• Passage:
The Committee to Save New York: An Oral History of Hurricane Sandy

155031393 man wades through flood waters on hylan gettyimages The Committee to Save New York: An Oral History of Hurricane Sandy

Sandy arrives. (Getty)

The Surge

Mr. Holloway: When the Mayor did his press conference at 11:30 on Monday morning, we had looked at the surge, tracking actual surge values and where flooding was happening, and it was happening on the FDR. I turned to Janette Sadik-Khan, and said, “Look, look at the numbers, I mean, isn’t this basically what we saw at the height of Irene?” And that was at 11:30 in the morning. So at that point, that’s where I thought, “Well boy, I don’t know that we really know exactly how bad the inundation is going to be here.”

Mr. Cassano: On Monday we were here all day, planning. It was still relatively quiet when we got a report of a crane on a 90-story building that collapsed. That was pretty much the start of a very, very active and serious night. We had a four-alarm assignment for an incident that wasn’t even a fire, so we had a couple of hundred firefighters up there evacuating buildings, and now it’s starting to get windy, and now the activity is starting to pick up, and we have all these resources in Manhattan.

Robert LiMandri, commissioner, Department of Buildings: Certainly none of us—including contractors, anyone you talked to—ever expected the boom on that crane to snap back. For me, that was when we started to see the actual power of the storm. I think most commissioners would tell you that it really put everyone on edge. But then as the fire broke out in Breezy Point, the flood surge was coming up and we saw how bad it was past Zone A.

Mr. Cassano: And then we get a fire on City Island, another four-alarmer, and that took a lot of resources up in the Bronx, and that was not even because of the hurricane, it was just a fire, a fire in a restaurant.

• Excerpted data:
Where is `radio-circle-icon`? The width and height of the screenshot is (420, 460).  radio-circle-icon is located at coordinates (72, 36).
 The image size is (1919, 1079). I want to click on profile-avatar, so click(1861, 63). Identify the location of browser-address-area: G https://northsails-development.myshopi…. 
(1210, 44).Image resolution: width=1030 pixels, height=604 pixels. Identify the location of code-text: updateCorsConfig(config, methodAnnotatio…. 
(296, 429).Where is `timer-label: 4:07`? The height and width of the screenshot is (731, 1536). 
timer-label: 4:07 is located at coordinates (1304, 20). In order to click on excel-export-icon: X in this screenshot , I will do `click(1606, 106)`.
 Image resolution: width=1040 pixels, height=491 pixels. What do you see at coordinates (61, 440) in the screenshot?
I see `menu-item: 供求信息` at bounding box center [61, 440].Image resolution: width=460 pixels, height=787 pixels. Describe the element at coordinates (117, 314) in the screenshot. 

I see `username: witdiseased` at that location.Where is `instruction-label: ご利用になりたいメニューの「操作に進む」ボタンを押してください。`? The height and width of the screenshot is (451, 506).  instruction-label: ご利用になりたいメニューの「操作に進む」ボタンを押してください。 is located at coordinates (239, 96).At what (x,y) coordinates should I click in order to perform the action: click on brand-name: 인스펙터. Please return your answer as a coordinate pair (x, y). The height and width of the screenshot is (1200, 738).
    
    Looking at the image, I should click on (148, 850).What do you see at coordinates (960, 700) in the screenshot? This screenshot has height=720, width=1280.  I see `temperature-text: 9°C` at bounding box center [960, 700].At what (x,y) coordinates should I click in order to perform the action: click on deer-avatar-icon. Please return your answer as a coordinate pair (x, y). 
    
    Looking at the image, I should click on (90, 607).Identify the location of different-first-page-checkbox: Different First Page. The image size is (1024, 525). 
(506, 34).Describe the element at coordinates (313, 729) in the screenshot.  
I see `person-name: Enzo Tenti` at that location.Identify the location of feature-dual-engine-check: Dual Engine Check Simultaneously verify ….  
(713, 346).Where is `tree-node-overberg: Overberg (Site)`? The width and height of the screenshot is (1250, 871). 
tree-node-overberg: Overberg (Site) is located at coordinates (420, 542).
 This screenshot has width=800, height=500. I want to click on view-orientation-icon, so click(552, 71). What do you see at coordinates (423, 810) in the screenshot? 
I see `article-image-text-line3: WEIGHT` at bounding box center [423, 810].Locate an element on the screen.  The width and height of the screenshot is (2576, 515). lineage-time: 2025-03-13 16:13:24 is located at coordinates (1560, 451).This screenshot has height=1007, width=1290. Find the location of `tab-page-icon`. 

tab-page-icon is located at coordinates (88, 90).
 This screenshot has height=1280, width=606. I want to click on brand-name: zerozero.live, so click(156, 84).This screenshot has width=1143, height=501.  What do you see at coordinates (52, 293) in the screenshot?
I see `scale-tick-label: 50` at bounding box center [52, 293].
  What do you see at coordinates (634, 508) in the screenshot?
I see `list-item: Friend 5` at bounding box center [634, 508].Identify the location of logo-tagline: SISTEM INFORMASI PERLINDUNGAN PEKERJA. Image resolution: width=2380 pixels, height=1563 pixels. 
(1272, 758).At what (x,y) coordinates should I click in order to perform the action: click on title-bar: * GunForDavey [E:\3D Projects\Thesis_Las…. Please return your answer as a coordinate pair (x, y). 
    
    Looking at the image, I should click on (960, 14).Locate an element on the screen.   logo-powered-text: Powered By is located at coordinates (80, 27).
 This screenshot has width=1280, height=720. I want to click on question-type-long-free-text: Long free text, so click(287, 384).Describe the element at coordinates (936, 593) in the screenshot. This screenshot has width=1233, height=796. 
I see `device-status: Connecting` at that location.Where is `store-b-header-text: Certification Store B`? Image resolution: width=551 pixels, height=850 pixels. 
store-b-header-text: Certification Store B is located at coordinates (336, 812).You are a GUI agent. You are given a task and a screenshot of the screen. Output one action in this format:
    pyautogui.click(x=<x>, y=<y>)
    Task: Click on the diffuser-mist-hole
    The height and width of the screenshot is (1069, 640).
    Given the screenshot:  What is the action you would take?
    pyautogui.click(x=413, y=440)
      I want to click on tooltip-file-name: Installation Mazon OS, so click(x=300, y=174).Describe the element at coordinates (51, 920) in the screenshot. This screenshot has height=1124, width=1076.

• What to do: Please continue the Hurricane Sandy oral history above, starting after Mr. Cassano's remark about the City Island restaurant fire.

• Your response:
Mr. Holloway: When the storm starts to get worse, there’s not much you can do. It’s like turning an aircraft carrier. What you can do is you can put people on the ground, and you can really encourage people to leave, and you can make sure that you have the capacity to accept them. It just shows that this is a truly life-and-death situation that people need to take it very seriously.

154978700 officer walks along the promenade near gettyimages The Committee to Save New York: An Oral History of Hurricane Sandy

A police officer watches the surge in Battery Park. (Getty)

Ms. Sadik-Khan: I live downtown. When I saw the water go all the way up to Washington Street, which is two blocks from the river, and the wind was howling and glass was flying through the air, I had a pretty big ‘oh shit’ moment right then.

Mr. Lhota: I was on my way downtown to see Tom Prendergast, the head of New York City Transit, who was down there keeping an eye on the subway tunnels at the Batter. I was at NY1, I left NY1, and the West Side Highway was just gone. We headed down 14th street and we couldn’t get onto 11th Avenue. It was already at least a foot of water at 11th Avenue. Chelsea Piers will tell you they were completely underwater. So we did a U-Turn and then went down Washington Street and went down as far as we could and then the water was coming up over Washington Street. So the water had gone beyond, you know, had gone up one more block, and in fact the next morning we could see all the debris that was left there. So the surge pushed up and pushed over on both sides of the Hudson. And then it was looking for anywhere, anywhere to go.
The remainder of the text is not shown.